La palabra karma proviene del sánscrito. Con ella se suele explicar ciertos dramas tales como la reacción de las acciones buenas o malas realizadas en el pasado más o menos inmediato. Pensemos en la necedad del Primer mandatario en no usar cubrebocas, amparado en el disparate lisonjero de López Gatell de que su jefe es una ‘fuerza moral’, o en el desvarío del propio presidente en el sentido de que si se es incorrupto ahuyenta el ‘coronavirus’. El caso es que, pese a su fuerza moral, se ha contagiado ya dos veces, amén de haber contagiado a personas cercanas a él. Así, la superchería se ha convertido en su karma. Pues que este se encarga de que las acciones tengan un retorno del mismo hacia quienes las han hecho.

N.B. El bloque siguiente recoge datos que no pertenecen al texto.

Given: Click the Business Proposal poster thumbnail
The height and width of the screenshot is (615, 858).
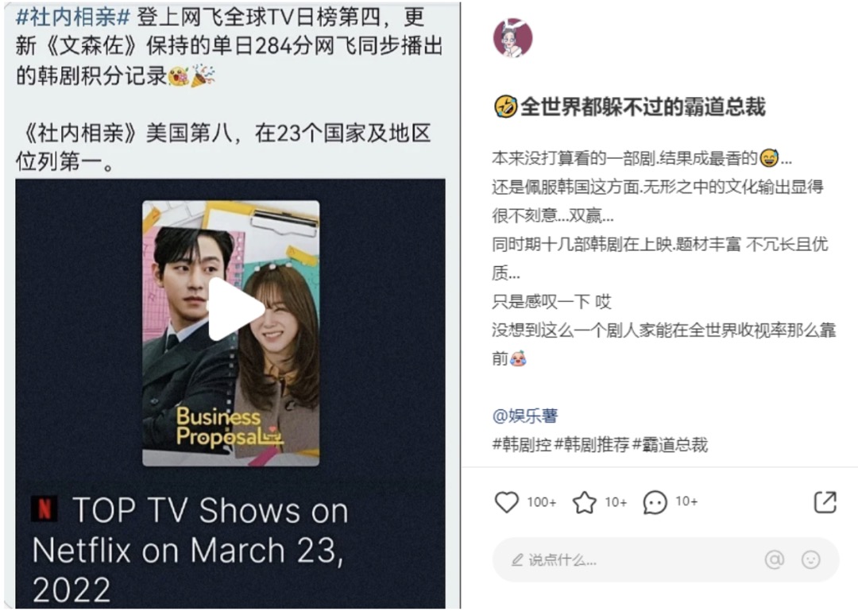Looking at the screenshot, I should pos(231,333).
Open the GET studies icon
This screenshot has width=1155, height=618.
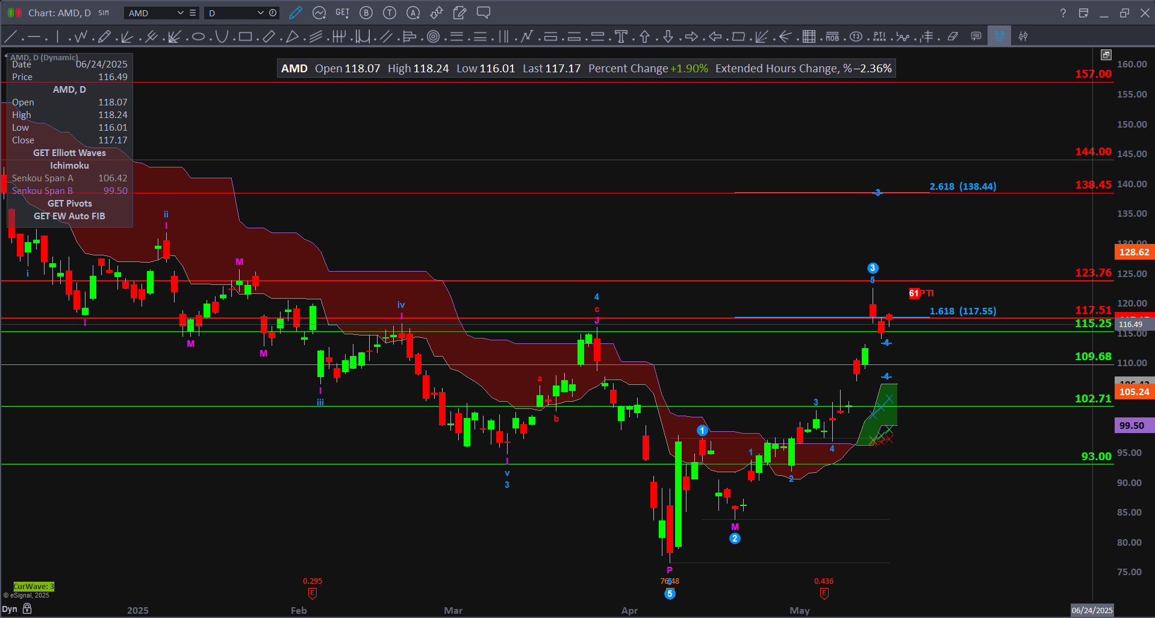(x=342, y=13)
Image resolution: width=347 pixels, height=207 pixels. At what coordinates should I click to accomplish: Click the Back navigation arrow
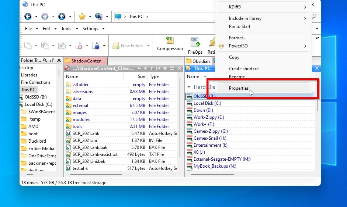click(28, 16)
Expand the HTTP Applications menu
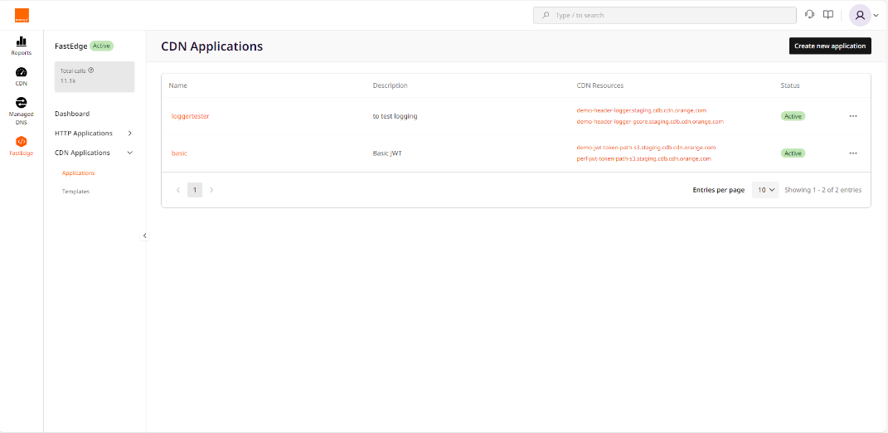This screenshot has height=433, width=888. tap(130, 134)
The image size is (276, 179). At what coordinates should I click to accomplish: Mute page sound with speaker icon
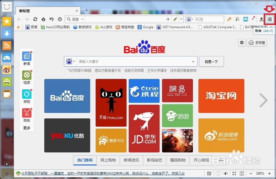pos(226,173)
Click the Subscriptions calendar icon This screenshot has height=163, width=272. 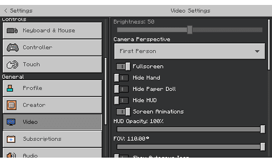coord(11,139)
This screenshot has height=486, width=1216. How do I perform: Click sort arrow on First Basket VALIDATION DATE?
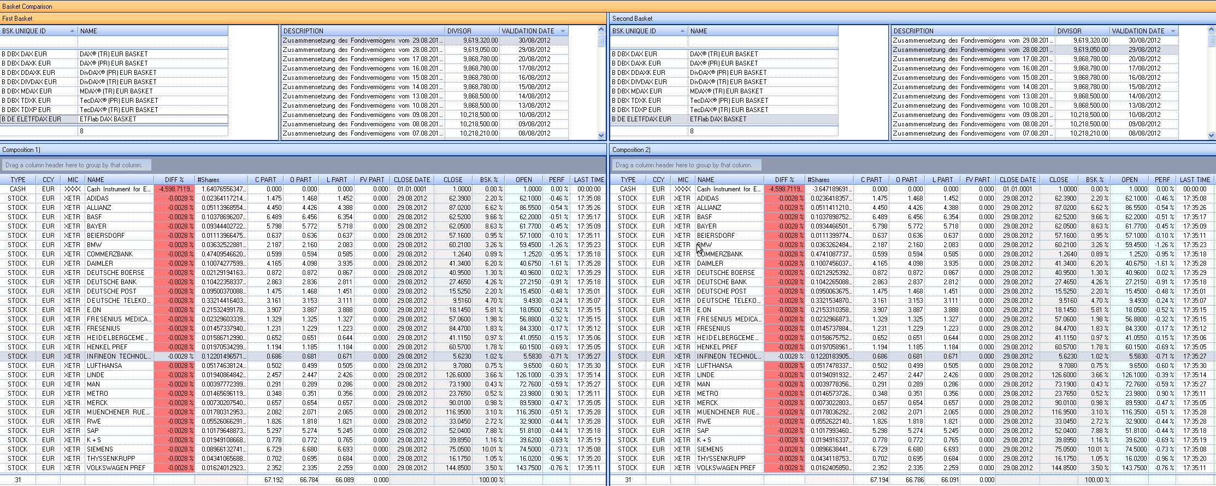tap(563, 31)
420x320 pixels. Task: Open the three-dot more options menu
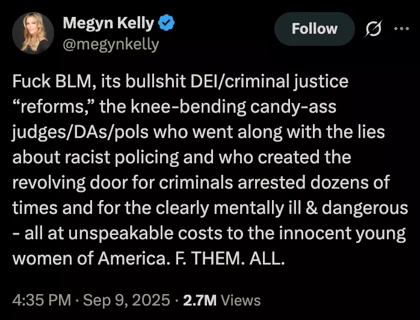click(402, 28)
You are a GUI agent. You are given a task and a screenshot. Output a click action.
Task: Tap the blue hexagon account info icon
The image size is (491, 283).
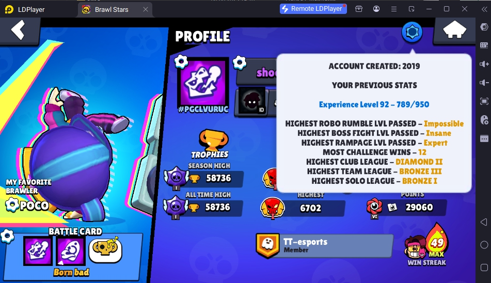coord(412,32)
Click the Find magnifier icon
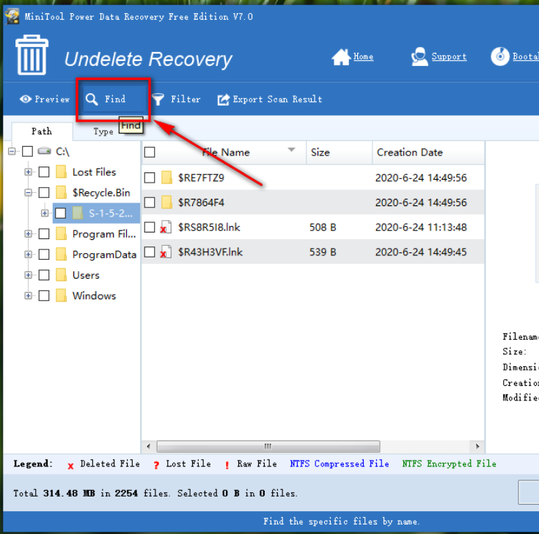The width and height of the screenshot is (539, 534). (x=92, y=99)
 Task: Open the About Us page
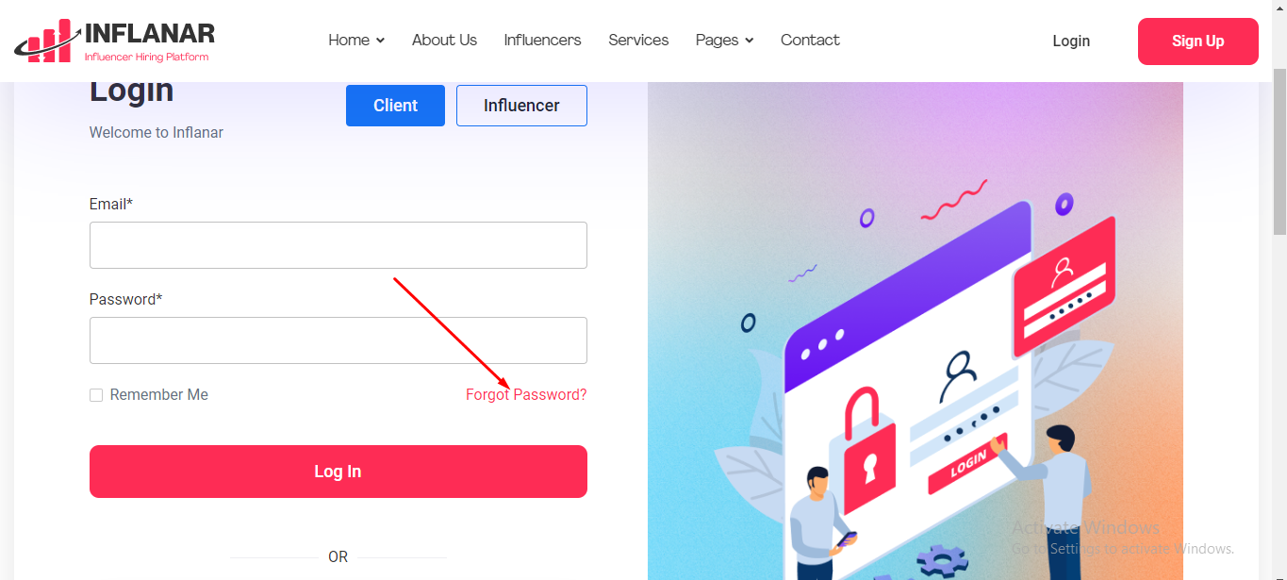pos(444,41)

Lo mismo sucede con sus erráticas decisiones. Más temprano que tarde se habrá de revertir la determinación de entregar la administración de su sueño megalomaniaco del llamado Tren maya a un tal Mier que apenas ha cursado estudios de preparatoria o de tener que cubrir el costo de las expropiaciones dado el mal trazo de las vías, o de verse obligado a pagar millones por imprevistos. Y lo mismo con la refinería de Dos Bocas, que amén de inundarse un día y otro también, pronto se habrá de convertir en chatarra, dado que las grandes empresas automotrices transitan rápidamente hacia una movilidad sustentada en la electricidad, dejando atrás las gasolinas.
Pero el karma mayor, por así decirlo, es el de la tacañería en la vacunación. Pues mientras en pauses más pobres que el nuestro los niños reciben la vacuna a temprana edad: 3, 5 u ocho, en el nuestro se difiere hasta los 15 años. Y todo para financiar sus megaproyectos. Ese sacrificar la salud en bien de las futuras generaciones es aberrante. Y habrá de revertirse inevitablemente.
Aunque él, dueño de la verdad, lo ignora. Porque no ha logrado comprender el mundo en que vivimos… Por fortuna, repito una vez más, nada ni nadie es para siempre.